Collected data entries
__________________________________________________
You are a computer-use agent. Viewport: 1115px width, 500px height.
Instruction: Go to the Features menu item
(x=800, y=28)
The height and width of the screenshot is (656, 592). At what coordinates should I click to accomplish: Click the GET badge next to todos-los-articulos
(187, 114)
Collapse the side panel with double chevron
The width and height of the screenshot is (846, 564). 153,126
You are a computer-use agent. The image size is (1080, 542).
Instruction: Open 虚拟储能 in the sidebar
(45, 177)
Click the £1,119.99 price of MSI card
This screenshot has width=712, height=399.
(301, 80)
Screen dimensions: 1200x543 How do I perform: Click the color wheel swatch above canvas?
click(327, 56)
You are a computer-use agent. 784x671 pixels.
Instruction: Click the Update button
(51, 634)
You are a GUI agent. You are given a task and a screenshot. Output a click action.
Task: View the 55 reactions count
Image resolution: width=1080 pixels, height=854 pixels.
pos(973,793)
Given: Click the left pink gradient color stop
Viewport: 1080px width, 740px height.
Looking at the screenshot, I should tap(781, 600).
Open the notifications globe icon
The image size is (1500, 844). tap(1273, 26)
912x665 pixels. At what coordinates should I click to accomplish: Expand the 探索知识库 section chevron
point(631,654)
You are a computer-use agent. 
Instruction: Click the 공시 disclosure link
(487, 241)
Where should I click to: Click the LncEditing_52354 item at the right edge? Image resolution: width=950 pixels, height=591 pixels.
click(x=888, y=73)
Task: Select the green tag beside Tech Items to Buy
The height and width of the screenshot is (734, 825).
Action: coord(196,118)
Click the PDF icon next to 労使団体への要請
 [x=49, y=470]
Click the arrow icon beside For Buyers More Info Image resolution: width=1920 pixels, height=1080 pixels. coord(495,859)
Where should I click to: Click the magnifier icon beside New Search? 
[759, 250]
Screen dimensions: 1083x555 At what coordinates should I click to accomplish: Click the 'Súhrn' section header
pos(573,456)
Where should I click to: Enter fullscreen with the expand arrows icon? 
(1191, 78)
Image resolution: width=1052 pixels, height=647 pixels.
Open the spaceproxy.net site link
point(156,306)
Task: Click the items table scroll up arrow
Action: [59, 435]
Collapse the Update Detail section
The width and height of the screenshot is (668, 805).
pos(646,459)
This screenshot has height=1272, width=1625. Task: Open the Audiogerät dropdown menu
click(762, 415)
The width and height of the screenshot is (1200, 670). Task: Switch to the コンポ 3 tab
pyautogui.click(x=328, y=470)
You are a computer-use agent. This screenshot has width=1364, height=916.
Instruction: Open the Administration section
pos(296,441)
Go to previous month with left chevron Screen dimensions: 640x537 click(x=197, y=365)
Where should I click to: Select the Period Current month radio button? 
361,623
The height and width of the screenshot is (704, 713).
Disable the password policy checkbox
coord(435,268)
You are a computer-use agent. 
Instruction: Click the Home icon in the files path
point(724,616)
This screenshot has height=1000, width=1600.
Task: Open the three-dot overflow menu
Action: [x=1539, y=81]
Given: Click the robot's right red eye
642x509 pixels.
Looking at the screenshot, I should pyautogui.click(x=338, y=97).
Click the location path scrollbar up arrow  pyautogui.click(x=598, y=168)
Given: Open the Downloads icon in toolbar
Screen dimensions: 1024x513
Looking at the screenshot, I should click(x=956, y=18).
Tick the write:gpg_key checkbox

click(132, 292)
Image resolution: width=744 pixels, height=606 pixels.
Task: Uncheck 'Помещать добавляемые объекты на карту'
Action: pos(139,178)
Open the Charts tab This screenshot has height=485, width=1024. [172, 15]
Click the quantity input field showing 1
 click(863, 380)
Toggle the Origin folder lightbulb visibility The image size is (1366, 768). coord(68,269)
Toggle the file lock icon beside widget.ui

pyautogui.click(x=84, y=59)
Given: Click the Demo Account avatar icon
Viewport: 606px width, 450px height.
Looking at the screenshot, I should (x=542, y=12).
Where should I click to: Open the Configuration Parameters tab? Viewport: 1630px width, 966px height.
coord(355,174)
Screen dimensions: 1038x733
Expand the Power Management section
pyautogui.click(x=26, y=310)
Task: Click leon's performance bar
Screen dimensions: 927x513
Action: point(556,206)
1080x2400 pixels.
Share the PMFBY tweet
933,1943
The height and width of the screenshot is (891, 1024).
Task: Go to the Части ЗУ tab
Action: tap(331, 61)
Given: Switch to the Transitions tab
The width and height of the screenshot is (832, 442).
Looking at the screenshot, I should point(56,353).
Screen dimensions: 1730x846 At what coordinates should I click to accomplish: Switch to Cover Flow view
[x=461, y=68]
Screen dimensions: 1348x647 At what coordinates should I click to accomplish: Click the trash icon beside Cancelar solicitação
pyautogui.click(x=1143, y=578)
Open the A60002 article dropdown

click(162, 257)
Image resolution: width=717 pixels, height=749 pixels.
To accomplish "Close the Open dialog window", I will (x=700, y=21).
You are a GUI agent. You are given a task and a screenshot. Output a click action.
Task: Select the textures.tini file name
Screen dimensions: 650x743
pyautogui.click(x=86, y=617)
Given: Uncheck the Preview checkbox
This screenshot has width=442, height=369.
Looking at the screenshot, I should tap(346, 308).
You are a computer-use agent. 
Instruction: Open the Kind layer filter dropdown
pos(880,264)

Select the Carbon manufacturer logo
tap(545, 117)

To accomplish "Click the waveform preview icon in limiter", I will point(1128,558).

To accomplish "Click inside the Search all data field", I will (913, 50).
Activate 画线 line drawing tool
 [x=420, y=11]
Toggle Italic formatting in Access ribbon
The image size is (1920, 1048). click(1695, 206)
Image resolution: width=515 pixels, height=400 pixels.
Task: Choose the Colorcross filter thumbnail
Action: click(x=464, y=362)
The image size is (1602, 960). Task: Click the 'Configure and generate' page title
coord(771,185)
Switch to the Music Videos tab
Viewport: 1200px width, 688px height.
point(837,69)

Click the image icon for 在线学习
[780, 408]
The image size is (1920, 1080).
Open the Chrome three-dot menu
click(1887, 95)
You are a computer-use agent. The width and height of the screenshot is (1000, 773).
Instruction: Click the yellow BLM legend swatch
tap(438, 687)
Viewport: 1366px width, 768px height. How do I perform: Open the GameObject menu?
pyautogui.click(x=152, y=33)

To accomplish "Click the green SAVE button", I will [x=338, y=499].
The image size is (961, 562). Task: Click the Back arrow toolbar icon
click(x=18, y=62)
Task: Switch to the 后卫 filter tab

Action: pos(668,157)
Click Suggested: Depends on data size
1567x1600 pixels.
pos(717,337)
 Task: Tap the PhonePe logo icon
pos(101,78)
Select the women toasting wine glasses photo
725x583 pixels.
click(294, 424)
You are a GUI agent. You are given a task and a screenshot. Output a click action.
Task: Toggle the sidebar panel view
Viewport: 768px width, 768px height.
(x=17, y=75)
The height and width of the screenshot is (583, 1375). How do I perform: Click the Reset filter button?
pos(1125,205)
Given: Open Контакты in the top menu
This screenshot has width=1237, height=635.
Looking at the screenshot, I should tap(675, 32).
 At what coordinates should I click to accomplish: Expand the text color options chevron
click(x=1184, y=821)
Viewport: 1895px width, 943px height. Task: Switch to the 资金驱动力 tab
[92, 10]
__________________________________________________
§ Assigned task
Take the records shown above and output them again exactly.

§ Your response
You are a computer-use agent. Viewport: 1115px width, 500px height.
Instruction: Go to the Features menu item
(x=800, y=28)
The height and width of the screenshot is (656, 592). At what coordinates should I click to accomplish: Click the GET badge next to todos-los-articulos
(187, 114)
Collapse the side panel with double chevron
The width and height of the screenshot is (846, 564). 153,126
You are a computer-use agent. The image size is (1080, 542).
Instruction: Open 虚拟储能 in the sidebar
(45, 177)
Click the £1,119.99 price of MSI card
This screenshot has width=712, height=399.
(301, 80)
Screen dimensions: 1200x543 How do I perform: Click the color wheel swatch above canvas?
click(327, 56)
You are a computer-use agent. 784x671 pixels.
Instruction: Click the Update button
(51, 634)
You are a GUI agent. You are given a task and a screenshot. Output a click action.
Task: View the 55 reactions count
Image resolution: width=1080 pixels, height=854 pixels.
pos(973,793)
Given: Click the left pink gradient color stop
Viewport: 1080px width, 740px height.
Looking at the screenshot, I should tap(781, 600).
Open the notifications globe icon
The image size is (1500, 844). tap(1273, 26)
912x665 pixels. At what coordinates should I click to accomplish: Expand the 探索知识库 section chevron
point(631,654)
You are a computer-use agent. 
Instruction: Click the 공시 disclosure link
(487, 241)
Where should I click to: Click the LncEditing_52354 item at the right edge? Image resolution: width=950 pixels, height=591 pixels.
click(x=888, y=73)
Task: Select the green tag beside Tech Items to Buy
The height and width of the screenshot is (734, 825).
Action: coord(196,118)
Click the PDF icon next to 労使団体への要請
 [x=49, y=470]
Click the arrow icon beside For Buyers More Info Image resolution: width=1920 pixels, height=1080 pixels. coord(495,859)
Where should I click to: Click the magnifier icon beside New Search? 
[759, 250]
Screen dimensions: 1083x555 At what coordinates should I click to accomplish: Click the 'Súhrn' section header
pos(573,456)
Where should I click to: Enter fullscreen with the expand arrows icon? 
(1191, 78)
Image resolution: width=1052 pixels, height=647 pixels.
Open the spaceproxy.net site link
point(156,306)
Task: Click the items table scroll up arrow
Action: [59, 435]
Collapse the Update Detail section
The width and height of the screenshot is (668, 805).
pos(646,459)
This screenshot has height=1272, width=1625. Task: Open the Audiogerät dropdown menu
click(762, 415)
The width and height of the screenshot is (1200, 670). Task: Switch to the コンポ 3 tab
pyautogui.click(x=328, y=470)
You are a computer-use agent. This screenshot has width=1364, height=916.
Instruction: Open the Administration section
pos(296,441)
Go to previous month with left chevron Screen dimensions: 640x537 click(x=197, y=365)
Where should I click to: Select the Period Current month radio button? 
361,623
The height and width of the screenshot is (704, 713).
Disable the password policy checkbox
coord(435,268)
You are a computer-use agent. 
Instruction: Click the Home icon in the files path
point(724,616)
This screenshot has height=1000, width=1600.
Task: Open the three-dot overflow menu
Action: [x=1539, y=81]
Given: Click the robot's right red eye
642x509 pixels.
Looking at the screenshot, I should pyautogui.click(x=338, y=97).
Click the location path scrollbar up arrow  pyautogui.click(x=598, y=168)
Given: Open the Downloads icon in toolbar
Screen dimensions: 1024x513
Looking at the screenshot, I should click(x=956, y=18).
Tick the write:gpg_key checkbox

click(132, 292)
Image resolution: width=744 pixels, height=606 pixels.
Task: Uncheck 'Помещать добавляемые объекты на карту'
Action: pos(139,178)
Open the Charts tab This screenshot has height=485, width=1024. [172, 15]
Click the quantity input field showing 1
 click(863, 380)
Toggle the Origin folder lightbulb visibility The image size is (1366, 768). coord(68,269)
Toggle the file lock icon beside widget.ui

pyautogui.click(x=84, y=59)
Given: Click the Demo Account avatar icon
Viewport: 606px width, 450px height.
Looking at the screenshot, I should (x=542, y=12).
Where should I click to: Open the Configuration Parameters tab? Viewport: 1630px width, 966px height.
coord(355,174)
Screen dimensions: 1038x733
Expand the Power Management section
pyautogui.click(x=26, y=310)
Task: Click leon's performance bar
Screen dimensions: 927x513
Action: point(556,206)
1080x2400 pixels.
Share the PMFBY tweet
933,1943
The height and width of the screenshot is (891, 1024).
Task: Go to the Части ЗУ tab
Action: tap(331, 61)
Given: Switch to the Transitions tab
The width and height of the screenshot is (832, 442).
Looking at the screenshot, I should point(56,353).
Screen dimensions: 1730x846 At what coordinates should I click to accomplish: Switch to Cover Flow view
[x=461, y=68]
Screen dimensions: 1348x647 At what coordinates should I click to accomplish: Click the trash icon beside Cancelar solicitação
pyautogui.click(x=1143, y=578)
Open the A60002 article dropdown

click(162, 257)
Image resolution: width=717 pixels, height=749 pixels.
To accomplish "Close the Open dialog window", I will (x=700, y=21).
You are a GUI agent. You are given a task and a screenshot. Output a click action.
Task: Select the textures.tini file name
Screen dimensions: 650x743
pyautogui.click(x=86, y=617)
Given: Uncheck the Preview checkbox
This screenshot has width=442, height=369.
Looking at the screenshot, I should tap(346, 308).
You are a computer-use agent. 
Instruction: Open the Kind layer filter dropdown
pos(880,264)

Select the Carbon manufacturer logo
tap(545, 117)

To accomplish "Click the waveform preview icon in limiter", I will point(1128,558).

To accomplish "Click inside the Search all data field", I will (913, 50).
Activate 画线 line drawing tool
 [x=420, y=11]
Toggle Italic formatting in Access ribbon
The image size is (1920, 1048). click(1695, 206)
Image resolution: width=515 pixels, height=400 pixels.
Task: Choose the Colorcross filter thumbnail
Action: click(x=464, y=362)
The image size is (1602, 960). Task: Click the 'Configure and generate' page title
coord(771,185)
Switch to the Music Videos tab
Viewport: 1200px width, 688px height.
point(837,69)

Click the image icon for 在线学习
[780, 408]
The image size is (1920, 1080).
Open the Chrome three-dot menu
click(1887, 95)
You are a computer-use agent. The width and height of the screenshot is (1000, 773).
Instruction: Click the yellow BLM legend swatch
tap(438, 687)
Viewport: 1366px width, 768px height. How do I perform: Open the GameObject menu?
pyautogui.click(x=152, y=33)

To accomplish "Click the green SAVE button", I will [x=338, y=499].
The image size is (961, 562). Task: Click the Back arrow toolbar icon
click(x=18, y=62)
Task: Switch to the 后卫 filter tab

Action: pos(668,157)
Click Suggested: Depends on data size
1567x1600 pixels.
pos(717,337)
 Task: Tap the PhonePe logo icon
pos(101,78)
Select the women toasting wine glasses photo
725x583 pixels.
click(294, 424)
You are a GUI agent. You are given a task and a screenshot. Output a click action.
Task: Toggle the sidebar panel view
Viewport: 768px width, 768px height.
(x=17, y=75)
The height and width of the screenshot is (583, 1375). How do I perform: Click the Reset filter button?
pos(1125,205)
Given: Open Контакты in the top menu
This screenshot has width=1237, height=635.
Looking at the screenshot, I should tap(675, 32).
 At what coordinates should I click to accomplish: Expand the text color options chevron
click(x=1184, y=821)
Viewport: 1895px width, 943px height. Task: Switch to the 资金驱动力 tab
[92, 10]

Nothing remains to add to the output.